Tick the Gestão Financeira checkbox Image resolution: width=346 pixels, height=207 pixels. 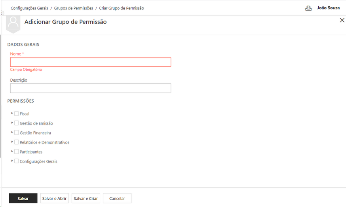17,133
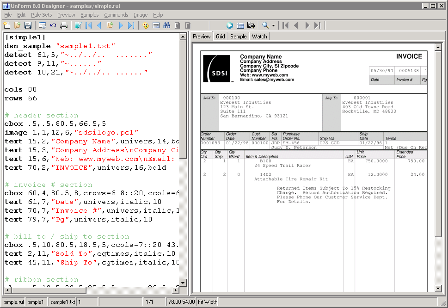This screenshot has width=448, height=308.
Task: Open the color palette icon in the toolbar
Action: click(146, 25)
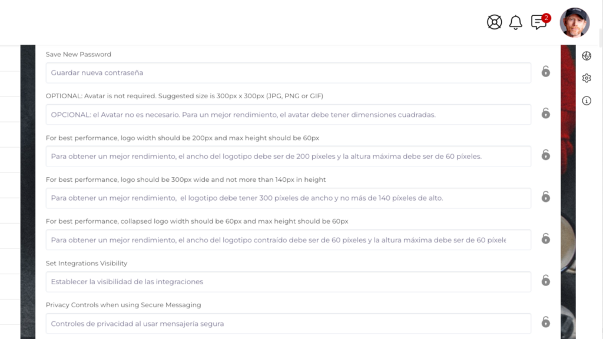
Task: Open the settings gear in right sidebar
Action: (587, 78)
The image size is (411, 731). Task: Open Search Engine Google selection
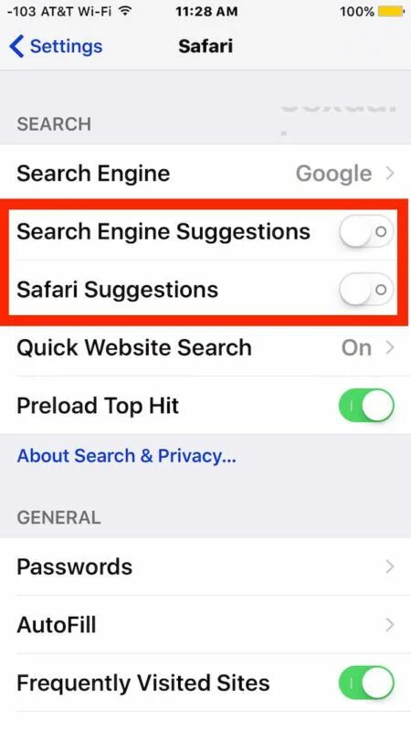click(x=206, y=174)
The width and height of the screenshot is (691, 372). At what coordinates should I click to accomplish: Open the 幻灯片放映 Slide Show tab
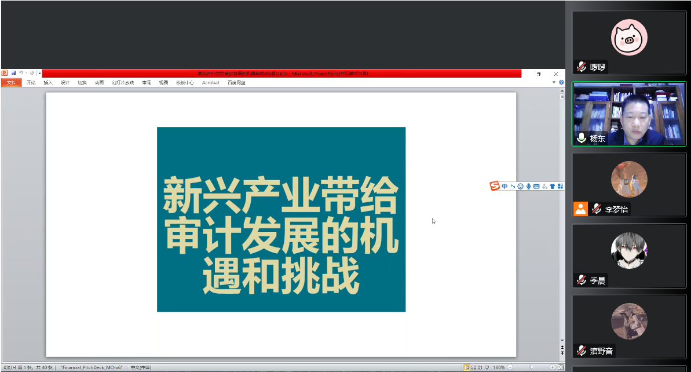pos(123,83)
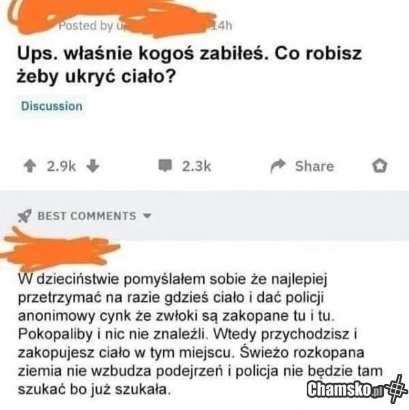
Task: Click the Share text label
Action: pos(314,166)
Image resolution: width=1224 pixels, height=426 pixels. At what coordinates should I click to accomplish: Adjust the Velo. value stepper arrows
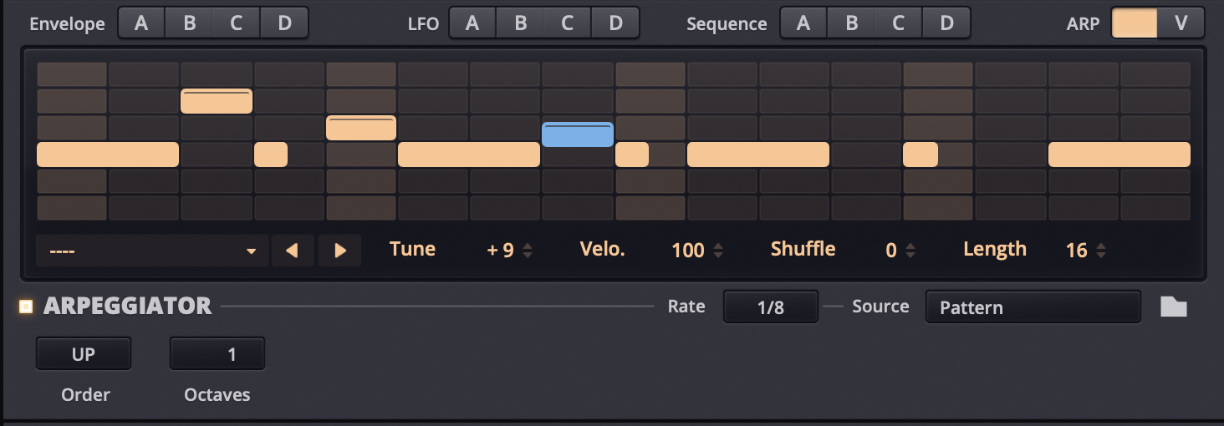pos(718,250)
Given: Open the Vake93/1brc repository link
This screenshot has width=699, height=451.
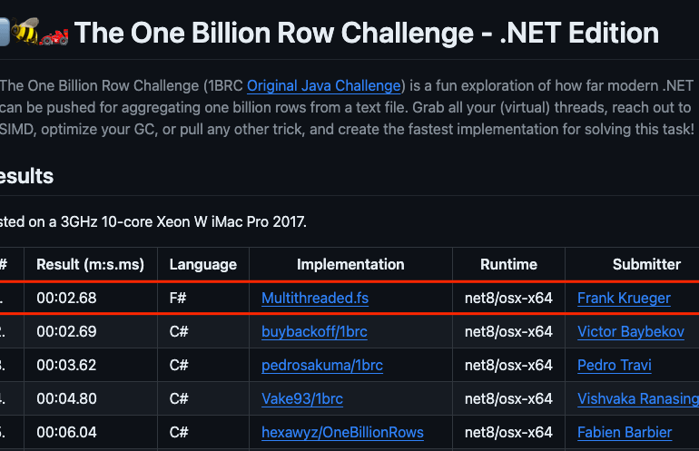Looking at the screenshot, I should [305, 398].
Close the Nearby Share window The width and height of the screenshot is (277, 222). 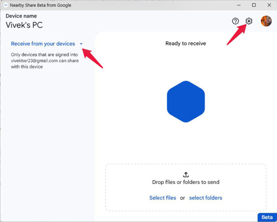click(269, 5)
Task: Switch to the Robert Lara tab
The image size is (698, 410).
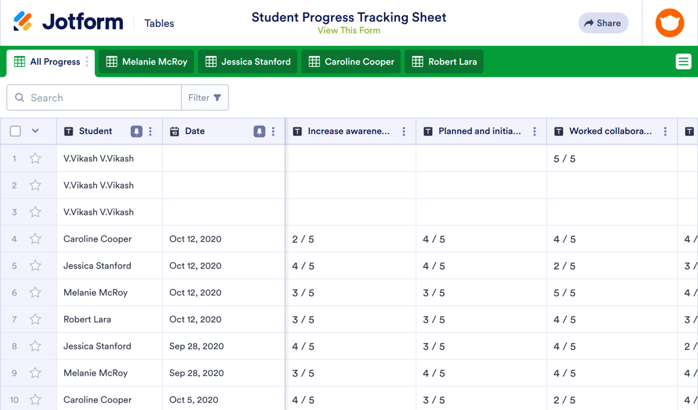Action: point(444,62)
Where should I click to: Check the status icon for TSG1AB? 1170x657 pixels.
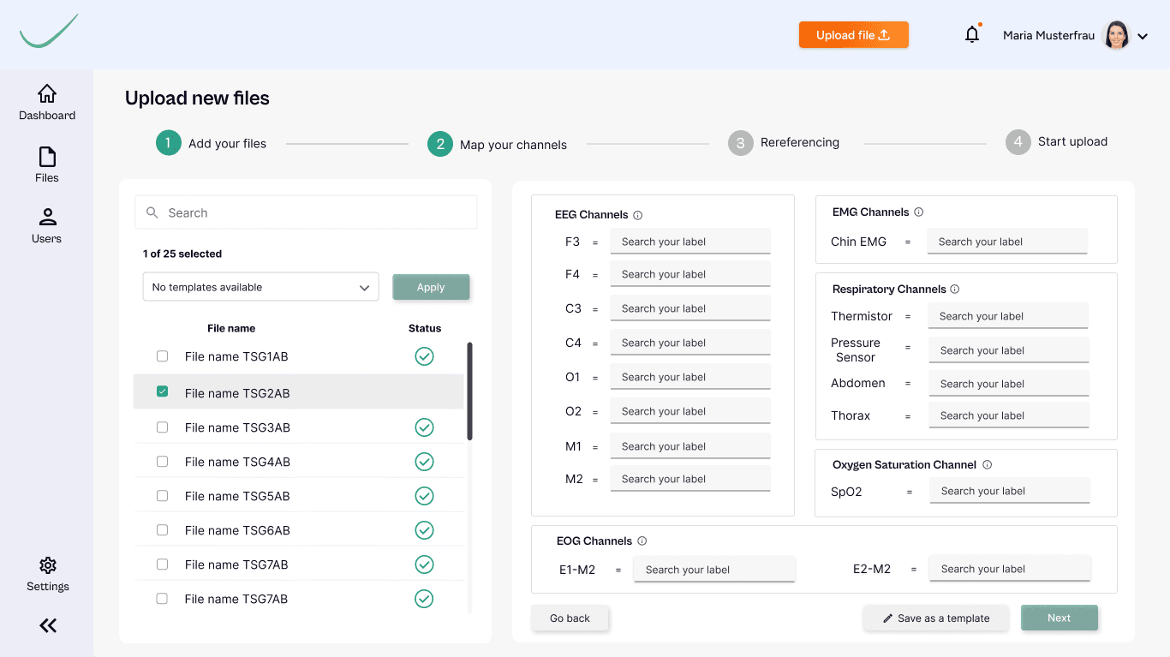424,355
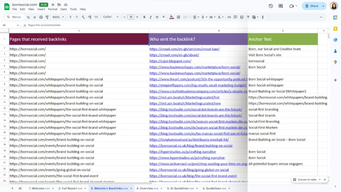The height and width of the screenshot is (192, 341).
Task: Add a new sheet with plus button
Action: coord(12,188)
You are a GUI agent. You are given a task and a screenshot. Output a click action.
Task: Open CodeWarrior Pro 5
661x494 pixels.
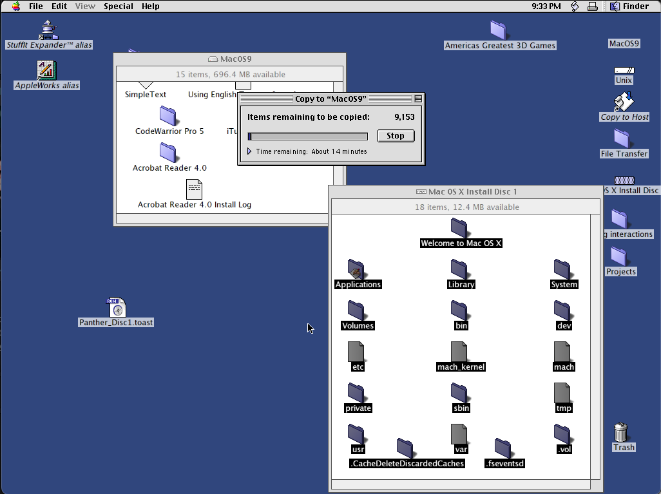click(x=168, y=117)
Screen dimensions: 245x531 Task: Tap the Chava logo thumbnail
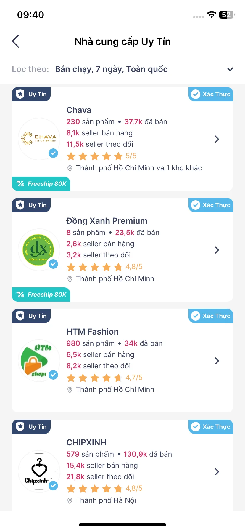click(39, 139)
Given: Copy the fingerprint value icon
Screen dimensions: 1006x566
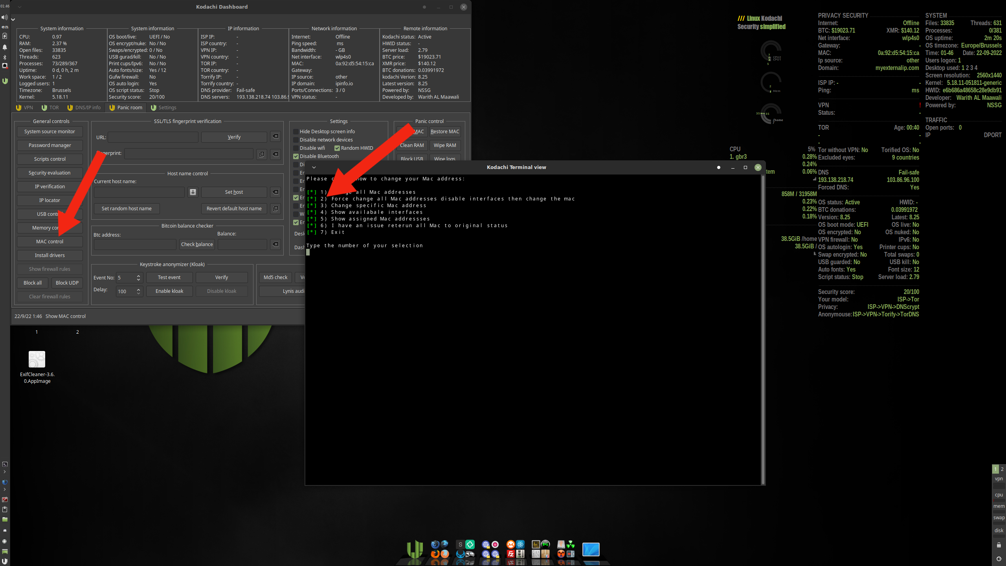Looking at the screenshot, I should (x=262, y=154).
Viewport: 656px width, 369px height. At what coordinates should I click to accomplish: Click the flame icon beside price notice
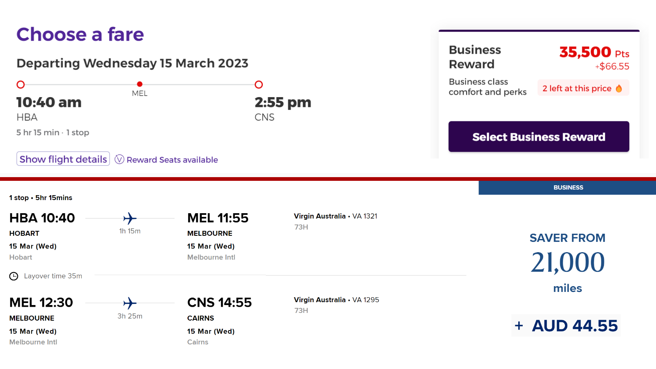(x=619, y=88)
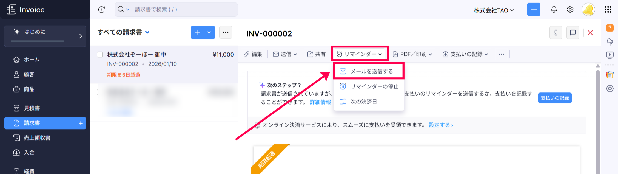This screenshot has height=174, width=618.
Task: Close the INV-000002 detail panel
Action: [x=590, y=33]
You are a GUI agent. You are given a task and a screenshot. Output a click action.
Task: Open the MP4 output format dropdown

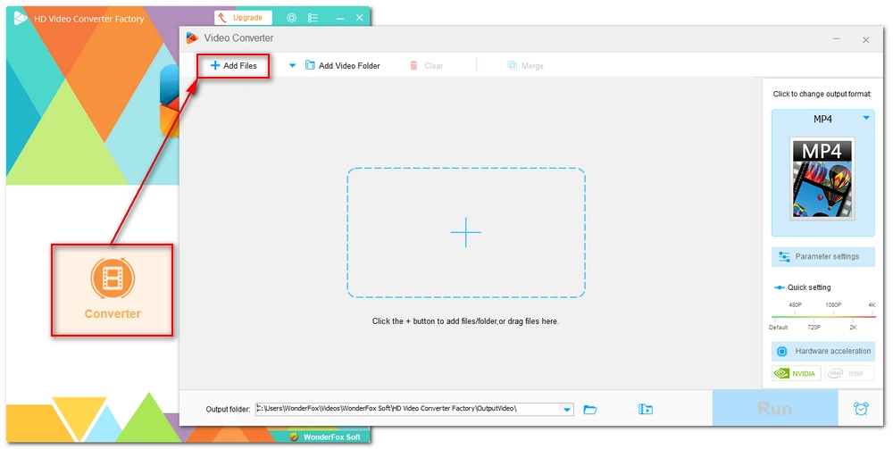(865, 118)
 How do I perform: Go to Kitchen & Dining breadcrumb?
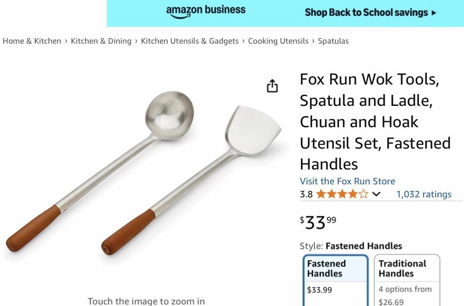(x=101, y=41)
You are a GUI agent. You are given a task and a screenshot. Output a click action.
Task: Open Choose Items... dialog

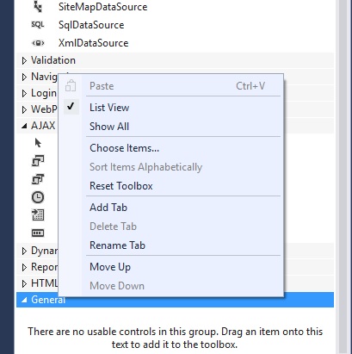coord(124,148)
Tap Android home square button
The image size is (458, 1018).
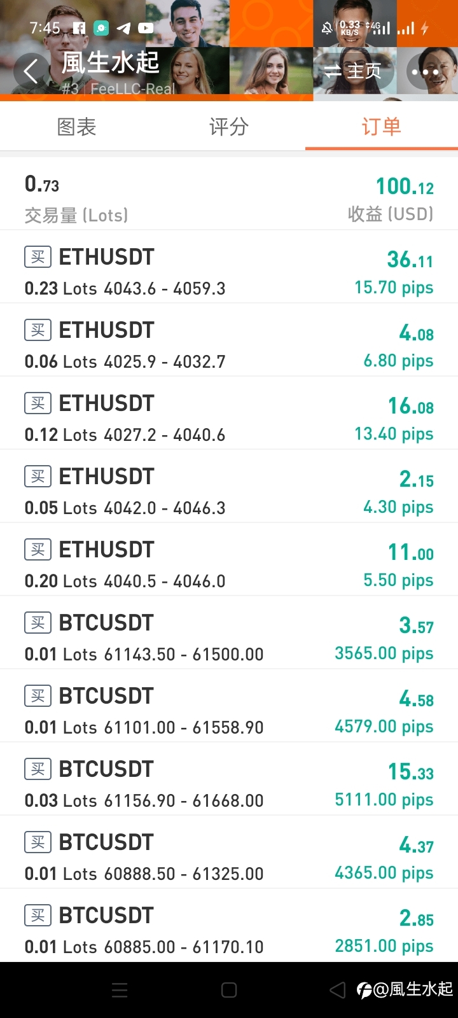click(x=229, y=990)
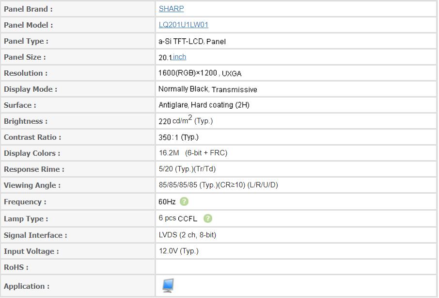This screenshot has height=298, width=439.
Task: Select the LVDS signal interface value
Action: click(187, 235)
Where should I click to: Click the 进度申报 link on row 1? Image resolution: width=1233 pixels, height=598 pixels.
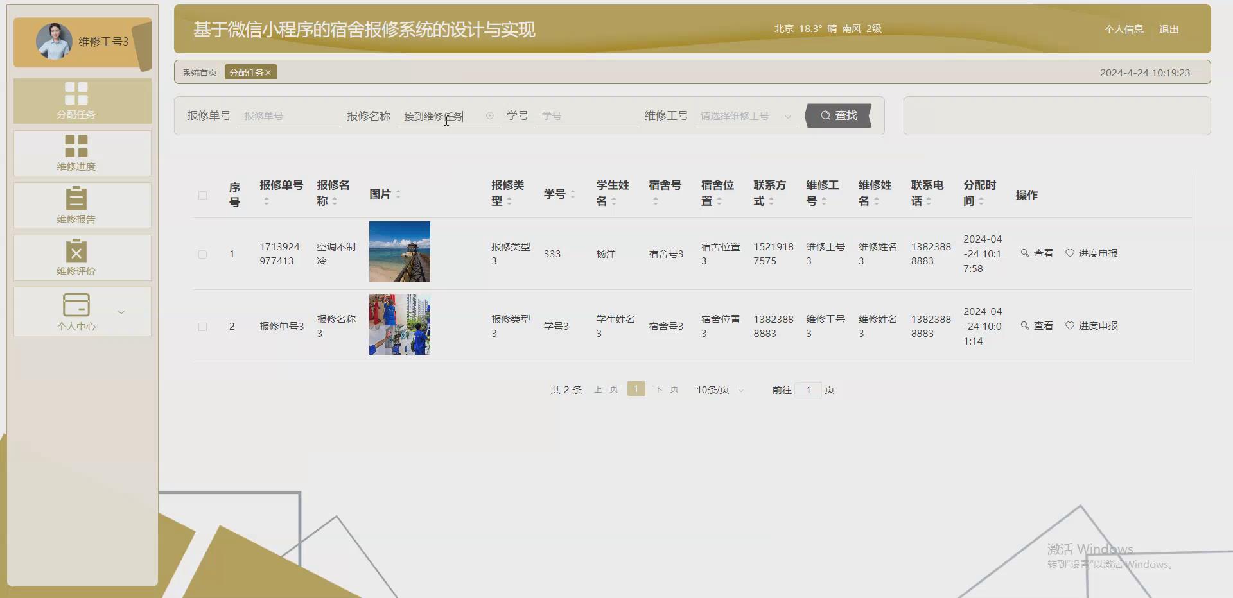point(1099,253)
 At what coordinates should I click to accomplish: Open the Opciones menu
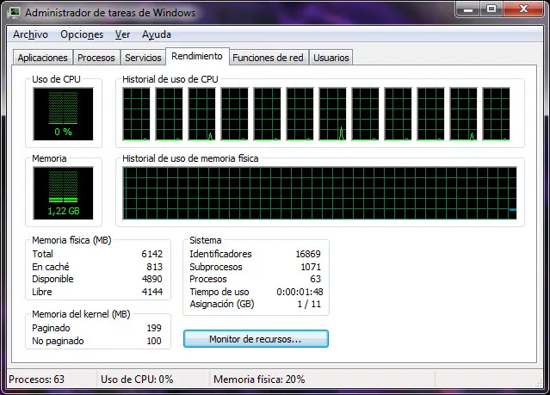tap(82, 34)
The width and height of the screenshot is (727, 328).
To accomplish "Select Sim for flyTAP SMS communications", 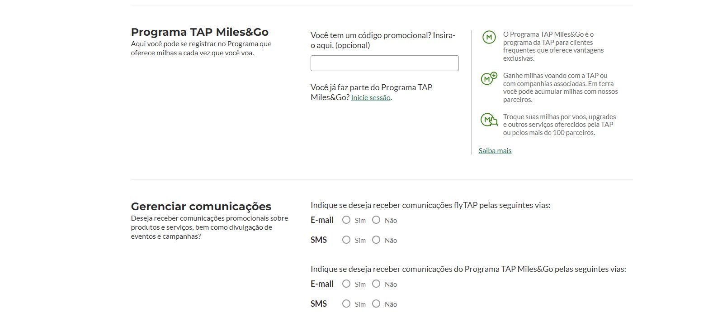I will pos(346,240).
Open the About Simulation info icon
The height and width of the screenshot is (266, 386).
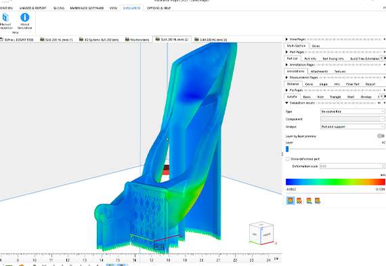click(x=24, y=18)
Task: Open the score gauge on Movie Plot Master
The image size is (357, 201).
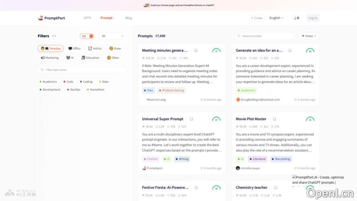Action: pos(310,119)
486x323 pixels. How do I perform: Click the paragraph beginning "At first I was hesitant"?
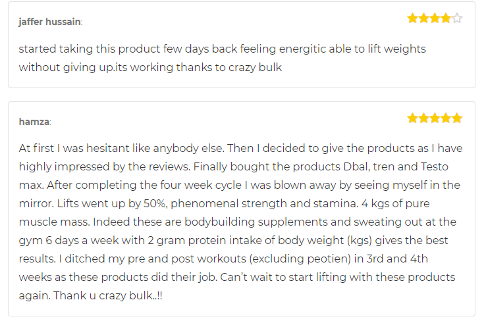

◆ ◆ ◆

◆ REQUISITOS ◆
Filtra las entradas de arriba y copia cada línea que contenga la palabra "Where". Ten en cuenta que se distinguen mayúsculas y minúsculas.

◆ SOLUCIÓN ◆
Where should I click to: Check the status icon for TSG1AB? 1170x657 pixels.
Where should I click to: Click the 进度申报 link on row 1? Image resolution: width=1233 pixels, height=598 pixels.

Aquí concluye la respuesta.